Saved data entries
+ + + + + + +

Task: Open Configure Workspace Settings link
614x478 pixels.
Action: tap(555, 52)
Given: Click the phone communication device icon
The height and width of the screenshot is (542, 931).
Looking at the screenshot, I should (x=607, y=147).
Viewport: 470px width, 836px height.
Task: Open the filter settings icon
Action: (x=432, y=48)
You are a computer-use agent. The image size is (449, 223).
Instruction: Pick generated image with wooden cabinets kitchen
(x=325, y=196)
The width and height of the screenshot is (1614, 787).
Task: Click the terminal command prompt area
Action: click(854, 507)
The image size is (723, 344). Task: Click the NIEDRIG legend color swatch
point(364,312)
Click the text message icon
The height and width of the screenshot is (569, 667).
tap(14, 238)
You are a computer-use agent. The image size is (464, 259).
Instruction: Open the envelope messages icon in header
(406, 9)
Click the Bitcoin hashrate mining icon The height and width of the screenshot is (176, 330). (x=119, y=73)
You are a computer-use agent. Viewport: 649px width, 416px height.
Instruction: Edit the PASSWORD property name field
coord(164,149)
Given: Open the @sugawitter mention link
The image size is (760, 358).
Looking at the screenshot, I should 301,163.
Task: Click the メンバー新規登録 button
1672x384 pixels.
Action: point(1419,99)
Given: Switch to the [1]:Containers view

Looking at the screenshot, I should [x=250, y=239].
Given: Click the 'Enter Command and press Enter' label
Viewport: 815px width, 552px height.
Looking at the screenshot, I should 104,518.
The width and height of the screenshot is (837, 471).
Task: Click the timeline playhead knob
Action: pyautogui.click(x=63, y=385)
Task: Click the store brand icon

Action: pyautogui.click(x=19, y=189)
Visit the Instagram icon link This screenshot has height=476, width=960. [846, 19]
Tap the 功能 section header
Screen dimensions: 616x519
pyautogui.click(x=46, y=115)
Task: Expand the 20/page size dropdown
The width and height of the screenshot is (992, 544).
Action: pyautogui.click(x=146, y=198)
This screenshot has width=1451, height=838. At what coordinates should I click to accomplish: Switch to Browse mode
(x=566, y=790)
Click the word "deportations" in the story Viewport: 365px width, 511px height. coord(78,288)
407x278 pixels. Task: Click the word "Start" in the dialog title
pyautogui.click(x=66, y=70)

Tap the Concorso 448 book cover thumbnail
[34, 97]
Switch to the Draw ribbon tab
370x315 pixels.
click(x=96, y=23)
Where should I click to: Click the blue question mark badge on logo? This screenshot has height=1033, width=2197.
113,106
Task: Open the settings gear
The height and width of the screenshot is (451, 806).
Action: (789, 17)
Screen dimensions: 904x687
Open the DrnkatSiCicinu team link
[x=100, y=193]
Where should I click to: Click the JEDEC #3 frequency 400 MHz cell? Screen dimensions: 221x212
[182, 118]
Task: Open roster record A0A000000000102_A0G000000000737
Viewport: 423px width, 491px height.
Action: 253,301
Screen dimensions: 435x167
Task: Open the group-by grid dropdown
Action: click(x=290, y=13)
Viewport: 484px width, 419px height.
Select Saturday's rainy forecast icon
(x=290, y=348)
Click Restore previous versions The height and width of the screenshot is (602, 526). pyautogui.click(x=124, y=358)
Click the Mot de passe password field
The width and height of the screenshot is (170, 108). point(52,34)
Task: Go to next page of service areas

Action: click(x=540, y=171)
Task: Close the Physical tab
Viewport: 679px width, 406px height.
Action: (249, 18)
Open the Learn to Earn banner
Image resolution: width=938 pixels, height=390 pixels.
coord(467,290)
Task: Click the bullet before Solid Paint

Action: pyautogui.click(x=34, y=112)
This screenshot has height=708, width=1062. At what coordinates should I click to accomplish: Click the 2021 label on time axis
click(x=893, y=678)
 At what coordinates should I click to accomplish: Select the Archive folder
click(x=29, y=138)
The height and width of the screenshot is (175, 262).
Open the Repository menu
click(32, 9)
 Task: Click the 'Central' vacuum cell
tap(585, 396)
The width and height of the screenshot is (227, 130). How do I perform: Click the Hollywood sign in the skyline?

+ + + + + + +

— What is expected —
Restate word for word the entries above, starting at the line with "Given: Switch to the [1]:Containers view" and ending at the line with "511px height. coord(78,288)", inclusive, and no others.

— Answer to the problem —
Given: Switch to the [1]:Containers view

Looking at the screenshot, I should [x=250, y=239].
Given: Click the 'Enter Command and press Enter' label
Viewport: 815px width, 552px height.
Looking at the screenshot, I should 104,518.
The width and height of the screenshot is (837, 471).
Task: Click the timeline playhead knob
Action: pyautogui.click(x=63, y=385)
Task: Click the store brand icon

Action: pyautogui.click(x=19, y=189)
Visit the Instagram icon link This screenshot has height=476, width=960. [846, 19]
Tap the 功能 section header
Screen dimensions: 616x519
pyautogui.click(x=46, y=115)
Task: Expand the 20/page size dropdown
The width and height of the screenshot is (992, 544).
Action: pyautogui.click(x=146, y=198)
This screenshot has width=1451, height=838. At what coordinates should I click to accomplish: Switch to Browse mode
(x=566, y=790)
Click the word "deportations" in the story Viewport: 365px width, 511px height. coord(78,288)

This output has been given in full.